TEXTO DE ORIGEM:
Leia aqui as outras partes desta reportagem:
Primeira parte: Transplantes pediátricos de coração representam vida nova para os pequenos pacientes
Terceira parte: A história do transplante cardíaco pediátrico e o que ainda precisa evoluir no Brasil
Em palestra sobre o tema no Congresso Mundial e Brasileiro de Cardiologia deste ano, o médico citou números da Associação Brasileira de Transplantes de Órgãos (ABTO) que mostram que o Brasil tem uma necessidade estimada de transplante de coração em quase 1,7 mil pacientes adultos e pediátricos por ano. No entanto, em 2021, foram realizadas somente 330 cirurgias. Conforme dados do Ministério da Saúde, 43 delas foram em pessoas de zero a 17 anos.
Até agosto, ocorreram 25 transplantes cardíacos nesta faixa etária no país em 2022, sendo dois no Rio Grande do Sul, de acordo com a pasta. E, até junho, segundo a ABTO, havia 47 pacientes pediátricos ativos à espera por um coração no país – cinco deles no Estado. No InCor, a média dos últimos cinco anos é de 25 a 30 crianças de diferentes idades esperando por um transplante.

EXERCÍCIOS:
1. Resuma em duas frases o texto sobre transplantes cardíacos pediátricos.
2. No texto sobre transplantes cardíacos pediátricos, converta em lista o parágrafo que começa com "Até agosto, ocorreram", mantendo seus dados principais.
3. Reproduza sem alterações o trecho do texto sobre transplantes cardíacos pediátricos de "Leia aqui as" a "zero a 17 anos.".

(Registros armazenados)
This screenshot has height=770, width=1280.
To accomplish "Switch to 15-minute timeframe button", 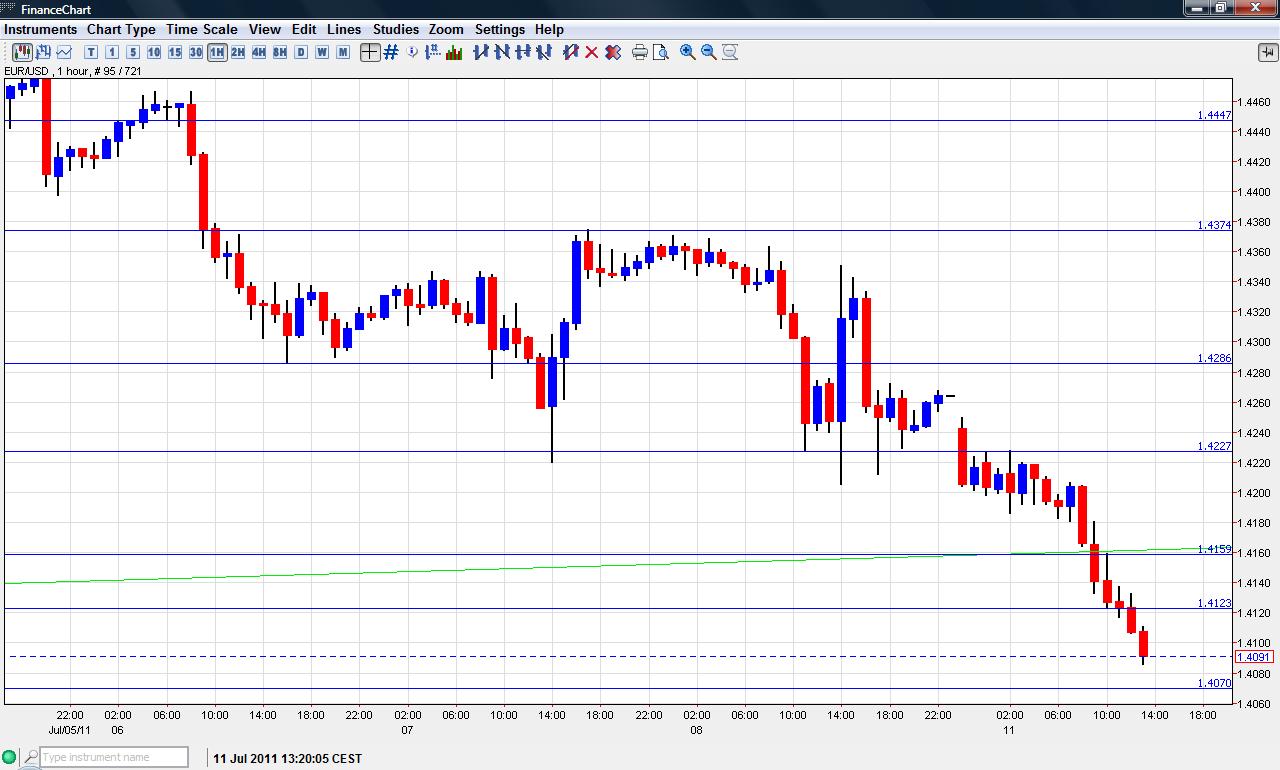I will click(x=175, y=52).
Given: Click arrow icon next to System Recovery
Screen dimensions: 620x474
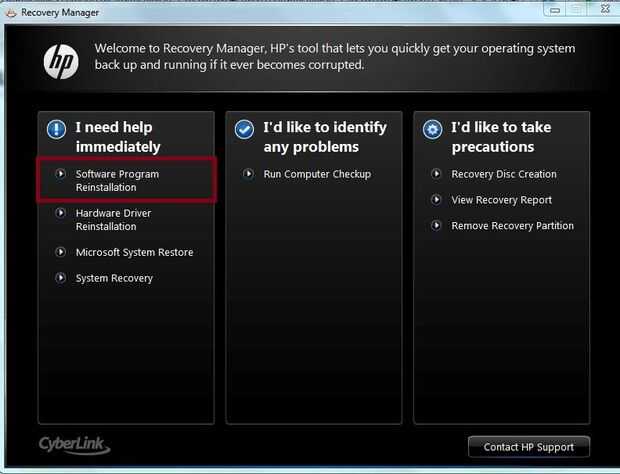Looking at the screenshot, I should click(x=61, y=278).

RESPOSTAS POR TAREFA:
1. Dados da ABTO mostram que o Brasil tem uma necessidade estimada de transplante de coração em quase 1,7 mil pacientes adultos e pediátricos por ano, mas em 2021 foram realizadas somente 330 cirurgias, 43 delas em pessoas de zero a 17 anos. Até agosto de 2022 ocorreram 25 transplantes cardíacos nessa faixa etária no país, e até junho havia 47 pacientes pediátricos ativos à espera de um coração.

2.
- Até agosto de 2022, segundo o Ministério da Saúde, houve 25 transplantes cardíacos na faixa de zero a 17 anos no país, dois deles no Rio Grande do Sul.
- Até junho, segundo a ABTO, 47 pacientes pediátricos ativos aguardavam um coração no país, cinco deles no Estado.
- No InCor, a média dos últimos cinco anos é de 25 a 30 crianças de diferentes idades à espera de transplante.

3.
Leia aqui as outras partes desta reportagem:
Primeira parte: Transplantes pediátricos de coração representam vida nova para os pequenos pacientes
Terceira parte: A história do transplante cardíaco pediátrico e o que ainda precisa evoluir no Brasil
Em palestra sobre o tema no Congresso Mundial e Brasileiro de Cardiologia deste ano, o médico citou números da Associação Brasileira de Transplantes de Órgãos (ABTO) que mostram que o Brasil tem uma necessidade estimada de transplante de coração em quase 1,7 mil pacientes adultos e pediátricos por ano. No entanto, em 2021, foram realizadas somente 330 cirurgias. Conforme dados do Ministério da Saúde, 43 delas foram em pessoas de zero a 17 anos.